Clyde Wilson: Houston’s most public private detective

Clyde Wilson … the name has a special meaning for the citizens of Houston, Texas. Many remember him fondly … and for many, many others, the name strikes fear in their hearts. Clyde Wilson, a very colorful and famous private investigator, spent more than 30 years making history and solving some of Houston’s toughest cases.

Clyde Wilson began to make a name for himself early in life. Born in Houston in 1923, he moved to Austin as a child after his father passed away. He only reached the ninth grade, was drafted into the military in the early 1940s, and fought in World War II. Exhibiting his strength of character even then, Wilson received two Purple Hearts for his heroic efforts. In 1942, he met his wife, Agnes, and they were married in early 1943. Together they had 7 children.

Wilson opened his first office as a private investigator in Houston in 1957. Working from a makeshift office in a funeral home and using an overturned coffin as a desk, he began his illustrious career exposing corruption within the police and justice departments of the “better cities.” by Lufkin. . Wilson investigated and uncovered evidence that payments were being accepted, resulting in the arrest of the chief, the assistant chief, and a local judge. A year later, he discovered similar activities taking place in Polk County, resulting in a grand jury indictment against the county judge and all 4 county commissioners.

The personality Wilson created for himself, “a character shaped by westerns, television detectives, and children’s adventure stories” served him well. Preferring cowboy boots and jeans, Wilson never pretended to be something he wasn’t. His world was based on friendships (with friends in high places and low places) and helping those friends when they needed help, as much as it was based on fear. Once upon a time, his business card allegedly read, “Dirt Can’t Hide From Electrified Clyde” and that turned out to be true. In the 1960s, the trustees of the University of Houston suspected that their school was being corrupted by homosexuals and radical students, so they hired Wilson to search the land. He found it. In the 1970s, Wilson was hired by Tenneco’s chief of security to find and rescue 5 of the company’s employees kidnapped in Ethiopia. Check. Ash Robinson wanted to find the “dirt” of his son-in-law, John Hill, and Wilson was his man. (This was the case that ended with the murder of Houston society matron Joan Robinson Hill, and was later immortalized in the Thompsons book Blood and money.)

They weren’t always roses for Clyde Wilson. It has been said that he sometimes went too far, that he sometimes played by his own rules and sometimes made them up as he went along. In 1973, Wilson had his own connection to the other side of the law when he was charged in Federal Court with wiretapping six Hunt Oil Company employees while working undercover for the Dallas oil tankers Nelson and Herbert Hunt. He was declared “No Contest” and was given a two-year suspended sentence. In 1977, President Ford granted Wilson a formal clemency on his last day in office. Talk about friends in high places …
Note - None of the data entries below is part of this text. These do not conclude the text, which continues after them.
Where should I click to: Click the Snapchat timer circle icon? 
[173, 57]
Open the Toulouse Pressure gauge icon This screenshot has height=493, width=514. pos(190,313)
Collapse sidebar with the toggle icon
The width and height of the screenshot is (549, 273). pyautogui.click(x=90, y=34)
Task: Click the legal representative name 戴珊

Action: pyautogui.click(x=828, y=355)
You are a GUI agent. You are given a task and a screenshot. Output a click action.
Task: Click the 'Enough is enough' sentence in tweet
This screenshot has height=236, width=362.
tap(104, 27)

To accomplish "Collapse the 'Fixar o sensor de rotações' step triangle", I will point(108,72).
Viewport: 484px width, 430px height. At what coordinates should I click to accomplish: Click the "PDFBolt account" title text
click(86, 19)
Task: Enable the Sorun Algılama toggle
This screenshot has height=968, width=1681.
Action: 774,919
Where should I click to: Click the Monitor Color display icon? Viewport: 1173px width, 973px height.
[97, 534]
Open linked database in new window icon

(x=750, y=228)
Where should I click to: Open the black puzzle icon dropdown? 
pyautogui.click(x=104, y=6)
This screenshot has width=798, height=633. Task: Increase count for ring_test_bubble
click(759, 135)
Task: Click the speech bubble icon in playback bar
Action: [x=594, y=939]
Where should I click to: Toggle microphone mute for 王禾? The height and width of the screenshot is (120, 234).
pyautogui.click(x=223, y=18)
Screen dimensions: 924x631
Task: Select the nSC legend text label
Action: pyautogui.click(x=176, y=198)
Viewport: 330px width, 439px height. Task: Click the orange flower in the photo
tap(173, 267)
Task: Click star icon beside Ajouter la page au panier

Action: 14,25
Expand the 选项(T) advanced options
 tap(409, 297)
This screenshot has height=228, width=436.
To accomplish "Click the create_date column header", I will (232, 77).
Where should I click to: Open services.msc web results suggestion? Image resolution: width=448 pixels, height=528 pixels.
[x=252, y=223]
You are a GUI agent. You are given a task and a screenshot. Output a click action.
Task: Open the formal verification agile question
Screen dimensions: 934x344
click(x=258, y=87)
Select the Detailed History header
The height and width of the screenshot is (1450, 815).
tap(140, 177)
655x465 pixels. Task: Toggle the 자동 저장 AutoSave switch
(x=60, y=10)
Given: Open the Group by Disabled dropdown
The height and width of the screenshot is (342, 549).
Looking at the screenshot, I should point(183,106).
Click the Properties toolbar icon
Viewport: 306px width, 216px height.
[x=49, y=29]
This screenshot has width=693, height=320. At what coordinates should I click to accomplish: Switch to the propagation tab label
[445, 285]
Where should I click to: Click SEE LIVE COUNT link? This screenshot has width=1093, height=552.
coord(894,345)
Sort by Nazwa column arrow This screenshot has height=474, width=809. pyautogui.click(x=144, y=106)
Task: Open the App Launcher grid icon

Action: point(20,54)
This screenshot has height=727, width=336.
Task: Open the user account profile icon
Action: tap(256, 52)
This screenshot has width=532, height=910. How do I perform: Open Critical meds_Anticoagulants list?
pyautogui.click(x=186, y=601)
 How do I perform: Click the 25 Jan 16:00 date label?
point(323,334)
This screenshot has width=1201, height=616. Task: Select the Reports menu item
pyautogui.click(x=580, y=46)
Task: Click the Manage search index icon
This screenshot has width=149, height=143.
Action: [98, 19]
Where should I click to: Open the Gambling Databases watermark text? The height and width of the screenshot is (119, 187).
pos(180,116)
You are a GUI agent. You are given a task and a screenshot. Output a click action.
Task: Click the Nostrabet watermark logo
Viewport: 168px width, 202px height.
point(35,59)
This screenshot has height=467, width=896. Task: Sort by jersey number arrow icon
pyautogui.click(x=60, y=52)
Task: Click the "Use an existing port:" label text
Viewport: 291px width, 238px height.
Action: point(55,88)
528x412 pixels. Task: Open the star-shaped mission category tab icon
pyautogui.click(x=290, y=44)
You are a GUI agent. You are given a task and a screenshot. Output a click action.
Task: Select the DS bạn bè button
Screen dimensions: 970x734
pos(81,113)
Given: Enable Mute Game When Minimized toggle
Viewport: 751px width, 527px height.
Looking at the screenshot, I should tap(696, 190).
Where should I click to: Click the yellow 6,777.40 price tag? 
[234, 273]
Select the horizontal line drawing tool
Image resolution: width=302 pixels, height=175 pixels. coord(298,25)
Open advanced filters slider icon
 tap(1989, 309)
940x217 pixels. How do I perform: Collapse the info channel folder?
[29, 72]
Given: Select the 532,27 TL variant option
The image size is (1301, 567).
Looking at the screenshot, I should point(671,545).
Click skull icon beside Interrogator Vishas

Although Wilson sometimes broke the rules, he did it with a pure and good heart, and he did it to catch his bad guy. In the early 1980s, after boasting that he could solve the Hermann Estate case in one day, “he ambushed the prime suspect at a midday meeting at the Warwick Hotel and later obtained a bluffing confession about the scope of your investigation”. When the Hermann Estates board of directors asked Wilson to find out who was stealing money from them, he did. When he tracked corruption and fraud to the top, some board members told him to back off. Instead, he took the case to the district attorney and had those members investigated and exposed. A few years later, the mismanagement of the Moody Foundation’s funds made headlines, and Wilson discovered that someone was stealing from the inside. Shern Moody Jr. was determined to be the guilty party and Wilson turned him over for investigation by Galveston and Houston prosecutors, as well as state and US attorneys general. “One of Wilson’s true gifts was his ability to track information and create a profile on the issue he was investigating,” said Houston attorney Richard “Racehorse” Haynes.

A few years after a high-profile murder case in Houston cooled down, Wilson used a private investigator to go undercover and get the suspect to confess. One of the most publicized cases of Clyde Wilson was gained by tracking down and befriending a maid in a hotel: the Trump Plaza in Atlantic City. Wilson’s probing skills found Marla Maples’ love nest, proving that even Donald Trump was not immune to Wilson and his tracking abilities.

These are just a few of Clyde Wilson’s moments as Houston’s finest and most public private detective, but with 7 children and 25 grandchildren, you can bet he was both a family man and a colorful investigator. More than one son has followed in his footsteps and has traveled the same path for his profession. We can all be sure that Clyde passed on his IP gifts, talents, and I’m willing to stake some of Houston’s best-kept secrets on his successor, his youngest son, Tim Wilson, who now runs the investigative agency and has even been expanded with offices in all countries and concerns abroad.